- [SET PROBLEM A] Summarize the glassblowing text in two sentences.
- [SET PROBLEM B] Translate this sentence from the glassblowing text into Spanish: "Whenever possible, a regular sealed joint should be used instead of this ground joint, as it is quicker to make, and more certain to be tight."

- [SELECTED TEXT]
It is sometimes required to join two pieces of tubing
end to end, by means of a ground joint. Whenever
possible, a regular sealed joint should be used instead
of this ground joint, as it is quicker to make, and
more certain to be tight. Where a ground joint is
necessary, however, it is best made in the conical form
shown in c, Fig. 17. If the wall of the tube to be used
is not very thick, it is thickened by collecting glass as
for a bulb on the ends of two tubes (Exercise No. 6), and
drawing to form cones of suitable shape (a and b, Fig. 17)
and of such relative sizes that a will slip about half way
into b. In order to make a straight and give it the proper
angle, it may be rolled when hot, upon a hot plate of carbon.
Blowing during this rolling is often helpful to
remove depressions. After b has been drawn to nearly
the proper size and shape, it may be smoothed by the use
of a small carbon rod, held inside it at a slight angle, or
better by the use of a truncated hexagonal pyramid of
carbon, whose edges have the proper slant to make the
inside of the cone right. The proper taper for both these
cones is the same as that used in stopcocks of similar size.
The hexagonal carbon can easily be made by carefully
filing down an electric light carbon, and finally impregnating
it with paraffin or beeswax, and is extremely useful
wherever a conical surface has to be formed from the
inside of a tube.
The tail is allowed to remain on piece a, as a sort of guide in grinding, and should therefore be in the axis of the tube and have rather thick walls. Grind with emery or carborundum, as described under a previous head. (Regrinding plug for stopcock.) If many such joints are to be made, it will pay to have a little sleeve of brass made with the proper taper, and rough down the plug a in it to about the proper size, while b is roughed down by means of a brass or iron plug having the same taper. This prevents excessive grinding of one-half of the joint in order to remove a defect in the other half, and is the method commercially used in making stopcocks.
Very often it is necessary to seal platinum wire into
the wall of a tube. Professional glass-blowers usually
use a special sort of glass ("Einschmelzglas") which
is usually a lead glass, and is made of such composition
that it has the same or practically the same
coefficient of expansion as platinum. A little globule
of this glass is sealed into the tube in such a way that
it joins the platinum to the glass of the tube. To do
this, the small globule of special glass is fused on the
platinum wire at the proper point and the tube into
which the wire is to be sealed is heated and a small tail
drawn out at the point where the wire is to be inserted.

- [DATA SHOWN]
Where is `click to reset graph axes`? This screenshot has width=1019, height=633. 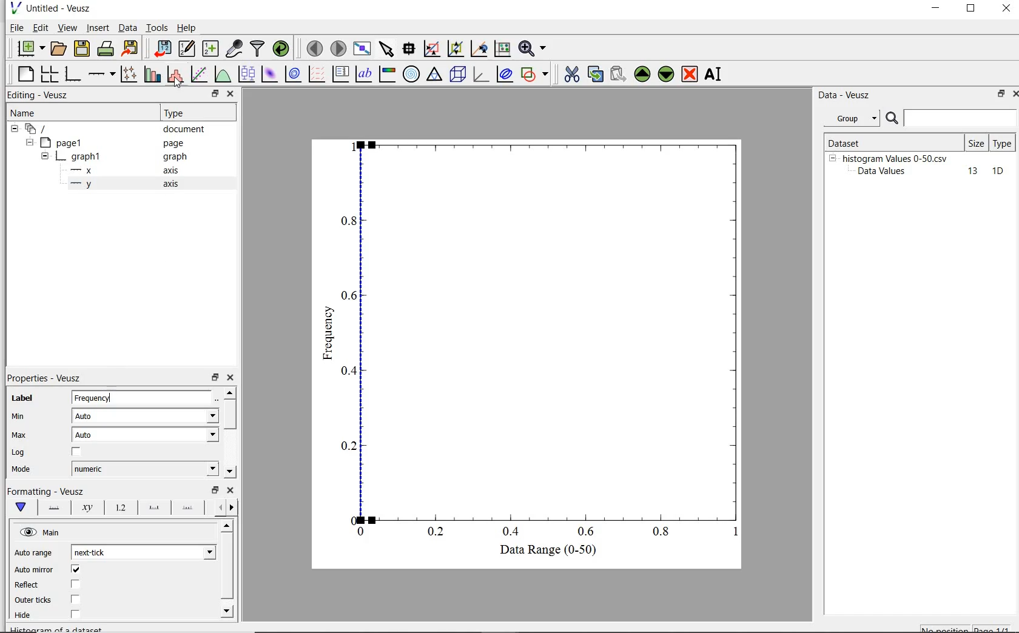
click to reset graph axes is located at coordinates (431, 49).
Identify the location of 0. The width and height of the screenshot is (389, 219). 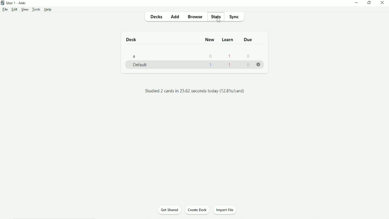
(248, 65).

- [ANSWER A] A regular sealed joint is preferred where possible, but when two tubes must be joined end to end by a ground joint, a conical form is best. The cones are made by thickening thin-walled ends if needed, drawing them so one slips about halfway into the other, smoothing them with carbon tools, and grinding them with emery or carborundum, while platinum wire is sealed into a tube with a special glass, usually a lead glass, whose coefficient of expansion matches that of platinum.

- [ANSWER B] Siempre que sea posible, debe usarse una junta sellada común en lugar de esta junta esmerilada, ya que es más rápida de hacer y es más seguro que quede hermética.